Kind of hoping to skip the nausea for docotaxel - although I do wonder if it is partly cold cap related.
i haven’t really had much joy with cold cap either, have less than half my hair left with a massive bald area on my crown. But my son is very attached to the bits of hair I have left so I guess I need to plough on regardless.

drivinmecrazy · 27/08/2024 14:17

Can't thank you enough to you lovely people, even though I don't always respond.
You are my 'safe' version of googling.

I'm so sorry we're all living this life but it's a wonderful resource for information and comfort Flowers

dancingwhilstfacingthemusic · 27/08/2024 15:17

@drivinmecrazy agree 100% with you. 💐

GrannyGoggles · 27/08/2024 16:54

For Dancing, Crazy, London and others who are facing the prospect of chemotherapy:

I dreaded it, was very resistant and imagined spending 6 months with my head down the lavatory, vomiting. I really, truly wanted to run away. I was frightened and cranky. My head swirled. I was not brave.

I was very open with the oncology nurses. Cried quite a bit, not generally a crier. Had a couple of panic attacks during treatment.

This time last year I was in the thick of it, mid way through 16 sessions of EC paclitaxel.

And I want you to know that it was not as bad as I feared it would be.

I did loose my hair, I had some (well controlled) nausea, had v little appetite, I was tired, I had aches in my bones, found the steroids ‘interesting’ at times. But it was all doable. I kept walking, gardening, doing yoga, doing a bit of office work. Went way for a night or two during the better times, and you figure out when they will fall quite quickly.

Last session was October 23. Now, my abiding memories of that weird and challenging time are of the extraordinary care I received from the wonderful team at the oncology unit. Kind, expert, professional. And of the love and support from family and friends.

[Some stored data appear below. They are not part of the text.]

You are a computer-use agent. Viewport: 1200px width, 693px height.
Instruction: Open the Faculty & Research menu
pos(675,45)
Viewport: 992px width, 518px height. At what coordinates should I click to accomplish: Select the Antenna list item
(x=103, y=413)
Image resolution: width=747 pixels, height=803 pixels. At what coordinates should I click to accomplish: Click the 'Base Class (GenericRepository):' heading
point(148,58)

Everyone responds differently, physically and emotionally. @Nomorebear sorry to hear it’s being so grim for you. For me it was shit but doable.

dancingwhilstfacingthemusic · 27/08/2024 18:35

@GrannyGoggles thank you, I needed to hear that.

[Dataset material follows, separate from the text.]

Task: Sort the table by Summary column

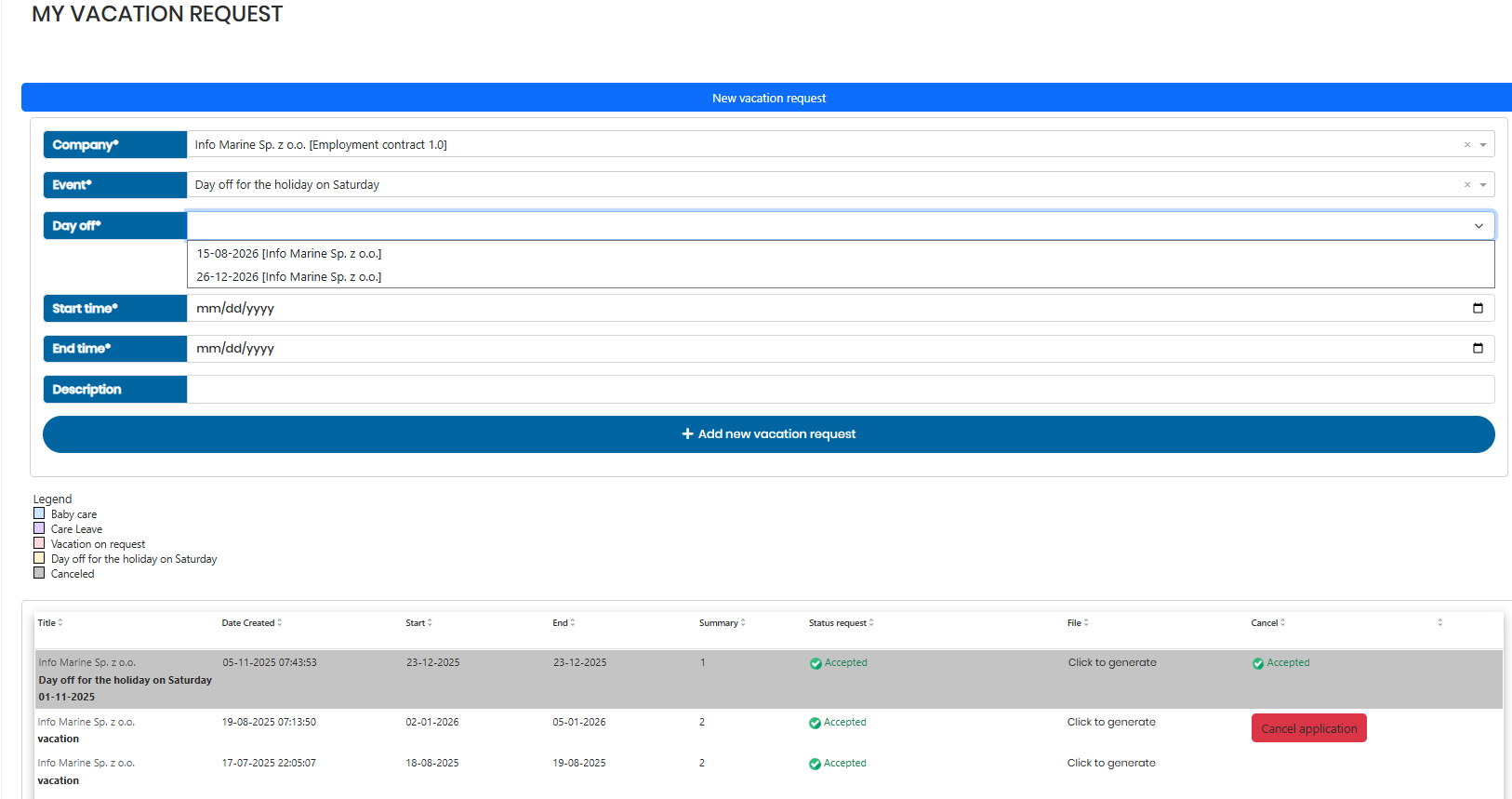Action: 722,623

@londondragonite I hope things have gone as well as possible.

Those who have had chemo, are you able to get away to places like hotels, or go to concerts, or do you need to employ "lockdown rules" in social distancing and staying in self-contained rentals? In terms of office work, is this remote, or with other people? Thanks.

Nomorebear · 27/08/2024 18:41

@GrannyGoggles i do find the day itself awful, but aside from that I’m managing to work part-time, get fresh air with the dog, etc. Even get in the odd gym visit. Some days (typically day 5-7) involve a lot of napping! But other than that, I am managing ok. So some days are rough, but more are fine and that is probably better than I thought it would be.
I’m on day 8 today so starting to feel normal again, if a bit tired.
I don’t want to scare anyone, it isn’t very nice at times, but my team have tried me on different meds to try and combat side effects which always helps me think the next round will be better.